In an attempt to facilitate expedient and economical resolution of any
dispute or controversy, the SUPPLIER and DISTRIBUTOR agree to engage, in good
faith, in mediation conducted under the auspices of the AAA in New York City
prior to commencing any arbitration.
16. ASSIGNMENT. The DISTRIBUTOR reserves the right to assign this Agreement
to a related corporation or other related business entity.

+ + + + +

**Tasks to perform**:
**1.** Copy out the stretch of the agreement excerpt from "In an attempt" through "commencing any arbitration.".
**2.** In one to three sentences, explain why the agreement excerpt has the SUPPLIER and DISTRIBUTOR go to mediation before starting any arbitration.

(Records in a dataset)
+ + + + +

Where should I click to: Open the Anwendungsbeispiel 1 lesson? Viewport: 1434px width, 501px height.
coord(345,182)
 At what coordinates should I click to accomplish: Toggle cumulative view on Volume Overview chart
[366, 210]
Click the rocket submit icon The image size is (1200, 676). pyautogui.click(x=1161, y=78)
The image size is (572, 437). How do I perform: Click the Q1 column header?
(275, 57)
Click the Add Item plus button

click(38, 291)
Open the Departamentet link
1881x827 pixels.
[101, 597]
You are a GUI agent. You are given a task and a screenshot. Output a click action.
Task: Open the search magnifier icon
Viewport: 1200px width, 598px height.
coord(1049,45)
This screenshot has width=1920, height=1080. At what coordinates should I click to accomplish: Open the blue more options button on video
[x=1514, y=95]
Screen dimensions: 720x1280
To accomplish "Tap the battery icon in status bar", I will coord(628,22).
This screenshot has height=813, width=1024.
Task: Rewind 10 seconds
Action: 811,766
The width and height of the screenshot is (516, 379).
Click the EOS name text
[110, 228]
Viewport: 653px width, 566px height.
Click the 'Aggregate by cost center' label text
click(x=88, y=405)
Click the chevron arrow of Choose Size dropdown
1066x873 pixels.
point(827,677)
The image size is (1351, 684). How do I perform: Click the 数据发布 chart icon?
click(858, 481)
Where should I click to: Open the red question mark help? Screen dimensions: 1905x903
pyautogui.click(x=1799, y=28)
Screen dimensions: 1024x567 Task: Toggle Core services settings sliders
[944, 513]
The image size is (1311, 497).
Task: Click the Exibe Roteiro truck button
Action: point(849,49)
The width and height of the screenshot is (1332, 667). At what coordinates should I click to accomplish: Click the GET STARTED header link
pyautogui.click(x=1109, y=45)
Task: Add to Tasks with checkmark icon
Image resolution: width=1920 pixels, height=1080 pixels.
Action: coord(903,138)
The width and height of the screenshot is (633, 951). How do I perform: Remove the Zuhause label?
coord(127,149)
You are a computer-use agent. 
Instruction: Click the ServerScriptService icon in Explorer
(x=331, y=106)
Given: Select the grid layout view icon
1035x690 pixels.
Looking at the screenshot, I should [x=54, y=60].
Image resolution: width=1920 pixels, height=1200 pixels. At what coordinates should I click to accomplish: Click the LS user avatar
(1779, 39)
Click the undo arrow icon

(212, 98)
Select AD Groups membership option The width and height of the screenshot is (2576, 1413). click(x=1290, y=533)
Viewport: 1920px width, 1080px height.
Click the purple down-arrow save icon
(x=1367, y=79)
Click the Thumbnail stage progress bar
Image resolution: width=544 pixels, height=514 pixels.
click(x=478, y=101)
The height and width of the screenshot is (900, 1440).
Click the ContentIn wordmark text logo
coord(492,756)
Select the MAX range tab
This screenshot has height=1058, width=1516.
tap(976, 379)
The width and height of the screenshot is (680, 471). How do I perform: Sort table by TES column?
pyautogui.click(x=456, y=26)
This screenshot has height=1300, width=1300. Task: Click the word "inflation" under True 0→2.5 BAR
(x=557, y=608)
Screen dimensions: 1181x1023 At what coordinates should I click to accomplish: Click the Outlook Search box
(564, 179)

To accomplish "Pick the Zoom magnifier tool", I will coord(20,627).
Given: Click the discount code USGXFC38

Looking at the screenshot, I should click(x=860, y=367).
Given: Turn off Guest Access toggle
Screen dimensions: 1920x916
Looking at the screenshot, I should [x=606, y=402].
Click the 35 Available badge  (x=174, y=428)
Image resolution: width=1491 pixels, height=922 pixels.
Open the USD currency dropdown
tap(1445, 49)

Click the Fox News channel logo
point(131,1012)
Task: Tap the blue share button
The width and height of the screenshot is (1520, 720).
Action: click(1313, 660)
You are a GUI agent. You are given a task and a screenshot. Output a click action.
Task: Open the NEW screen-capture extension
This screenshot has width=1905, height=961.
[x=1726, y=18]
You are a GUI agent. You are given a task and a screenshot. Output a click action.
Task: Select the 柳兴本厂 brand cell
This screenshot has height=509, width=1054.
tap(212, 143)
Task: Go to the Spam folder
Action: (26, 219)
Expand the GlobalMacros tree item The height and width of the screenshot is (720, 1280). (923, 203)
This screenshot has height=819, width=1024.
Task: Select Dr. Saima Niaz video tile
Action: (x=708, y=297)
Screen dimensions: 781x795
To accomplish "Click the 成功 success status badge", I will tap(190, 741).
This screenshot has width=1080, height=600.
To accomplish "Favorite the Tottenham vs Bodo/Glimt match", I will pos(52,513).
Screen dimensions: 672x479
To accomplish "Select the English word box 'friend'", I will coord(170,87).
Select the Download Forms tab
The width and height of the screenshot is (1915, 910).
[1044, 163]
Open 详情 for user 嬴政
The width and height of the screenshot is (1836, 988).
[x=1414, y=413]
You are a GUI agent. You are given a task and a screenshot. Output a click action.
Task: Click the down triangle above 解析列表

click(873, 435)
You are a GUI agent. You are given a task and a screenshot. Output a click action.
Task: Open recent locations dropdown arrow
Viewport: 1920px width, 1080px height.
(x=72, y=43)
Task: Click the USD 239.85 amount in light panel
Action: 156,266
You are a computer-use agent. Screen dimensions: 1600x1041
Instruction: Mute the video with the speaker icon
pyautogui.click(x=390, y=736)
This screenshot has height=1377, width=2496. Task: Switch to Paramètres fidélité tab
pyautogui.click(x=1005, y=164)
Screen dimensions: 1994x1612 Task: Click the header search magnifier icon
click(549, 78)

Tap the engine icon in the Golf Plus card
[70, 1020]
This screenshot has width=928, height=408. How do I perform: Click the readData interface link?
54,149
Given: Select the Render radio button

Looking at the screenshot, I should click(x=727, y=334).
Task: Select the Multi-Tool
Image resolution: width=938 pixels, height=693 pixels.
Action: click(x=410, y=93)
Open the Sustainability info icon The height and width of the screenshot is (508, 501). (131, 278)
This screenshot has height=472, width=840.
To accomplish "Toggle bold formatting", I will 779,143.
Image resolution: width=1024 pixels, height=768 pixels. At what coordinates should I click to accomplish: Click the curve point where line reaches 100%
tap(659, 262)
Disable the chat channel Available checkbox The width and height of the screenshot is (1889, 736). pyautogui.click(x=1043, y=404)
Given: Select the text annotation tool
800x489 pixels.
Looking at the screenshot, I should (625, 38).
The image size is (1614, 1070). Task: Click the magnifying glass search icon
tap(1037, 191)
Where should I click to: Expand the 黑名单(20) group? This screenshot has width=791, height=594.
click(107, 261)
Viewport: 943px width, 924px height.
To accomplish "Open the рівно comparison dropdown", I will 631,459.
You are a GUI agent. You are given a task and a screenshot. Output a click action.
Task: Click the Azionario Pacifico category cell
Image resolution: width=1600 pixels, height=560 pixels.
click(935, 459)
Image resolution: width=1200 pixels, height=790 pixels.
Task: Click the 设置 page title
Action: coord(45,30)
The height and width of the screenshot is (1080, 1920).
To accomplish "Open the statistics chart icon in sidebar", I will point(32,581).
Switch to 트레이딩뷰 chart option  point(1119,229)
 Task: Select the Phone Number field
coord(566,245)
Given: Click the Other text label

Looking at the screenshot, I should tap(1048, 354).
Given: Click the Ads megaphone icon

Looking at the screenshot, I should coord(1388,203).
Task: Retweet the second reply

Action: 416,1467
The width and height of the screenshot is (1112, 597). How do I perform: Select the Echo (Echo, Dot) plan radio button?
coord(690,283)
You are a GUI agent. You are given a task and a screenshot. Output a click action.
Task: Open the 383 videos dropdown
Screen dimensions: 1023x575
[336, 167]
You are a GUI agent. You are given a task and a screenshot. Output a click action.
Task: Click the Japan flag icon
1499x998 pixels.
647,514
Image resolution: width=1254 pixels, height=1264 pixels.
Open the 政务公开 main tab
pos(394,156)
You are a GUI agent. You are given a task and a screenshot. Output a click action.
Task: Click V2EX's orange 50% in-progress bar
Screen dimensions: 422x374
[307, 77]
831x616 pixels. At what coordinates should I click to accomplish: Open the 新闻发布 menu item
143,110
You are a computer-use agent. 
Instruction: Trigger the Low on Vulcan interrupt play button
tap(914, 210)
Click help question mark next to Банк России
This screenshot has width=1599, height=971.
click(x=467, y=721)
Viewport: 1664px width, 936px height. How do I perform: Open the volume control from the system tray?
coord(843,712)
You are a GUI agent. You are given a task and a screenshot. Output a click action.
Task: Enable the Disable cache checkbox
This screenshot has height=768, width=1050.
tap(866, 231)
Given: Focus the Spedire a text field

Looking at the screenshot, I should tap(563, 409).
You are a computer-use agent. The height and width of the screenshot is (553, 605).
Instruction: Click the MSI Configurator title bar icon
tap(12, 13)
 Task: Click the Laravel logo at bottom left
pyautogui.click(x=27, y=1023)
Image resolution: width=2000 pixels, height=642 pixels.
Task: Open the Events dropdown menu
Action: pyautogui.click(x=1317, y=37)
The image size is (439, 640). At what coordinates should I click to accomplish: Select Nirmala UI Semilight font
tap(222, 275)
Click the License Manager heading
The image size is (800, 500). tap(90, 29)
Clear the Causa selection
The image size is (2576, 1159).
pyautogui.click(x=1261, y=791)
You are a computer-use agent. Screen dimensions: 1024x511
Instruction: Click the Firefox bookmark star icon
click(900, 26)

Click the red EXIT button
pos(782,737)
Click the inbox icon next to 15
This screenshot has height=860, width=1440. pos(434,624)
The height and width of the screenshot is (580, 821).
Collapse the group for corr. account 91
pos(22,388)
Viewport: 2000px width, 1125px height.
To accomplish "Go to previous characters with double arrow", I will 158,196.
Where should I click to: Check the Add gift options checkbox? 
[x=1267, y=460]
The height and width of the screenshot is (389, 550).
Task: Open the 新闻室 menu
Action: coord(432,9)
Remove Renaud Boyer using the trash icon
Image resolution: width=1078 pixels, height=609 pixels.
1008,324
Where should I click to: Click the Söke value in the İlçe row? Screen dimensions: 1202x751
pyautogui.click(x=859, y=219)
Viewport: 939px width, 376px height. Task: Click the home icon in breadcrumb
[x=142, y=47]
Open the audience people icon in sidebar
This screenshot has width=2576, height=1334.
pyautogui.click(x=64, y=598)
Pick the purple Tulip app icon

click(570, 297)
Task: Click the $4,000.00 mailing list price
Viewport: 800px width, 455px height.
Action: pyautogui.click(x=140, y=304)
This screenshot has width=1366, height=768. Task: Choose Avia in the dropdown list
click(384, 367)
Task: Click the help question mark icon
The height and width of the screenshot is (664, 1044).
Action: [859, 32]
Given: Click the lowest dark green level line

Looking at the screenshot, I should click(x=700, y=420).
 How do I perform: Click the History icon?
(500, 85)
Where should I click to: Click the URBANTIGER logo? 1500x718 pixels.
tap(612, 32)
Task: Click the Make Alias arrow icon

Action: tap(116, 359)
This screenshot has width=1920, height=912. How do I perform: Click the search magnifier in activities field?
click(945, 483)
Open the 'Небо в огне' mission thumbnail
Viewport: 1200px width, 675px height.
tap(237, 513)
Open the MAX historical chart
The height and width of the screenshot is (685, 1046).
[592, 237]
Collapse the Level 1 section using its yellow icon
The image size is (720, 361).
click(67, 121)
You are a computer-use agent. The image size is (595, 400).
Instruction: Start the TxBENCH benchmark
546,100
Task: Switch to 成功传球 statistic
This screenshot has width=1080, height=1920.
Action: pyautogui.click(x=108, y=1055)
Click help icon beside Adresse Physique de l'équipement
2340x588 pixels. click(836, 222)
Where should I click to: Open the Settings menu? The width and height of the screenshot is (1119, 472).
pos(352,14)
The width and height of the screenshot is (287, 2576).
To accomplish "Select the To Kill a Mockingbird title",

+ + + + +

**Outputs in order**:
**1.**
In an attempt to facilitate expedient and economical resolution of any
dispute or controversy, the SUPPLIER and DISTRIBUTOR agree to engage, in good
faith, in mediation conducted under the auspices of the AAA in New York City
prior to commencing any arbitration.

**2.** The parties agree to mediation to facilitate expedient and economical resolution of any dispute or controversy. They are to engage in it in good faith, under the auspices of the AAA in New York City, before any arbitration begins.